Cane doesn’t kill himself or warn anybody or fight against the evil forces that use him. He willingly extends his hand so that the devil may shake it. “Someone is going to get fame and fortune in exchange for bringing about the end of the world, right?” we can assume he thinks. “It might as well be me.”
The forces of evil here operate by the opposite rules of those in Prince of Darkness. There, our belief in them made them weak. They were sealed away in a prison, and we were each its wardens. The more we turned our backs, stopped paying attention, stopped caring what it got up to its cell, the greater the chance it had to escape.
Here, our belief makes them strong. The more people who believe in Cane’s slimy, otherworldly monsters, the more people who see them in the shadows, the more people who can be convinced that they lurk under the bed, the stronger they become, and the easier it becomes for them to cross into our reality.
And, it must be said, Cane loves this. I think it’s pretty easy to agree that someone who is offered fame in exchange for destroying the world and replies, “Yes, please,” is a pretty bad guy, but that’s not all Cane is. Cane relishes his status not only as the most famous or profitable author on the planet, but as the most powerful one.
Authors create worlds that both don’t exist and do. They take the form of ink on a page. A series of letters making a series of words making a series of sentences making a series of paragraphs that bring life in the minds and hearts of readers to Captain Ahab, Ebenezer Scrooge, Harry Potter, or Count Dracula. Something that blipped into an author’s mind is encoded as text and circulated, and if it resonates with a large enough audience, the real world adopts it. It takes on a life and an endurance beyond the page. It started in a fictional world, but now it’s part of ours.
Quite literally, the author changes the world.
That’s a seductive concept. And while very, very few writers will create any characters as enduring as the ones I mentioned above, any author who is read at all does transport his fictional concepts into real human beings…where they then live, grow, evolve, haunt. They take on a life beyond the words that created them.
One of the highest compliments I’ve ever received was from somebody who had read one of my stories. She was talking to a friend and something in the conversation sparked a memory for her. Midway through relaying that memory she realized it wasn’t something that actually happened…it was a scene in my story that had stuck with her so effectively that her brain didn’t remember that it was fiction. In her mind, at least for a moment, it wasn’t something she’d read; it was something she’d experienced.

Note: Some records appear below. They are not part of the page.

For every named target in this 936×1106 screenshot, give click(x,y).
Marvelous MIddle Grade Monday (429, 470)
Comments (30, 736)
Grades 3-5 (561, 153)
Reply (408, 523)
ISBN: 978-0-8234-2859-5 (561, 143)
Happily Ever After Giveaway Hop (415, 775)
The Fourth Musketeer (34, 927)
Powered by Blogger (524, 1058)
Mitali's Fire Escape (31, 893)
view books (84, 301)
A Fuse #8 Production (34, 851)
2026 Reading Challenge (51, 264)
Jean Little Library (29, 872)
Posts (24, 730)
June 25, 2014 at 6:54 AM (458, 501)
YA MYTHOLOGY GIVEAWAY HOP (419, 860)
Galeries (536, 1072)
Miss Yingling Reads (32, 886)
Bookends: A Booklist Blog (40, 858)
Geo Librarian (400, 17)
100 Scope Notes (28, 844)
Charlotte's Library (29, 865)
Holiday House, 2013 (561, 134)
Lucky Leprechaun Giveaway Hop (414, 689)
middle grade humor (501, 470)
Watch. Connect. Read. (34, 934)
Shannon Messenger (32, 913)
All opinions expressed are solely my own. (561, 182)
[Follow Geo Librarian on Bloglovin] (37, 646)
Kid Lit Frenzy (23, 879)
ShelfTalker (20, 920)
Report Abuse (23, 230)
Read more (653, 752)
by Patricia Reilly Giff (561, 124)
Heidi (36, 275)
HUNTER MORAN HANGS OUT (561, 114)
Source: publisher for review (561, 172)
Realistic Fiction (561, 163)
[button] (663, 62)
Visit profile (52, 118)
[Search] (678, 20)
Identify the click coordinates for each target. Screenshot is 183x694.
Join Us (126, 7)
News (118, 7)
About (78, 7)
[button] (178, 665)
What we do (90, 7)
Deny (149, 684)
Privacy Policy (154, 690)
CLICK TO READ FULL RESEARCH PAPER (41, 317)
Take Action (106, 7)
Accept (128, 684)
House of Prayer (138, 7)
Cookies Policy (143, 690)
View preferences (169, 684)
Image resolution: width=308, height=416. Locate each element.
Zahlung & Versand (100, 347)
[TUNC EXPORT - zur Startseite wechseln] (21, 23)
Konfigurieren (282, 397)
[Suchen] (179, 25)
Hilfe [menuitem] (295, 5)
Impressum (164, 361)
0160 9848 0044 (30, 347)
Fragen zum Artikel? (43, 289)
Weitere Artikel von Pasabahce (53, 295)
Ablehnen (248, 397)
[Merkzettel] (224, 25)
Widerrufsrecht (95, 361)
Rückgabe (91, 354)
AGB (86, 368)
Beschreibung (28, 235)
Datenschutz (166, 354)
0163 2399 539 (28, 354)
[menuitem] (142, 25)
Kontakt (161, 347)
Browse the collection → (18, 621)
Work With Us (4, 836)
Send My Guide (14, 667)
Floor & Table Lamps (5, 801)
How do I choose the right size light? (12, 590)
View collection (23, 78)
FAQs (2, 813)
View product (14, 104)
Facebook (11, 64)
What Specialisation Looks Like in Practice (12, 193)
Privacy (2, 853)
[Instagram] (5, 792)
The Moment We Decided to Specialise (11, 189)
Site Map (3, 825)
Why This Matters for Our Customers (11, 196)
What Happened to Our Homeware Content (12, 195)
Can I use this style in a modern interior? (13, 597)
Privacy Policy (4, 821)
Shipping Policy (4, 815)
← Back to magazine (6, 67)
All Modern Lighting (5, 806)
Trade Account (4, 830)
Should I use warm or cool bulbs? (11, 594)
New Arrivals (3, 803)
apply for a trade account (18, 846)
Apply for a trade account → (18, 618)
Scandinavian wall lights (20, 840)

I gave her words, and she gave them life. What an incredible honor that is for any author, any writer, any director, any artist.
Carpenter certainly knows a thing or two how it feels to see his fanciful ideas shaping reality. Halloween gave generations to come a new costume. Escape from New York inspired one of the most iconic video game characters in history. When somebody jokes about a car having a mind of its own by calling it Christine, it’s Carpenter’s film that turned that name into a cultural touchpoint. King reached readers; Carpenter reached everyone else.
Cane reached readers, too, at first, but gradually gained more power. He wasn’t just filling people’s heads with visions of Hobb’s End; he was chiseling it into the New Hampshire countryside. He’d put a monster in this greenhouse, a murderous old woman in that hotel, a pack of violent children near the church.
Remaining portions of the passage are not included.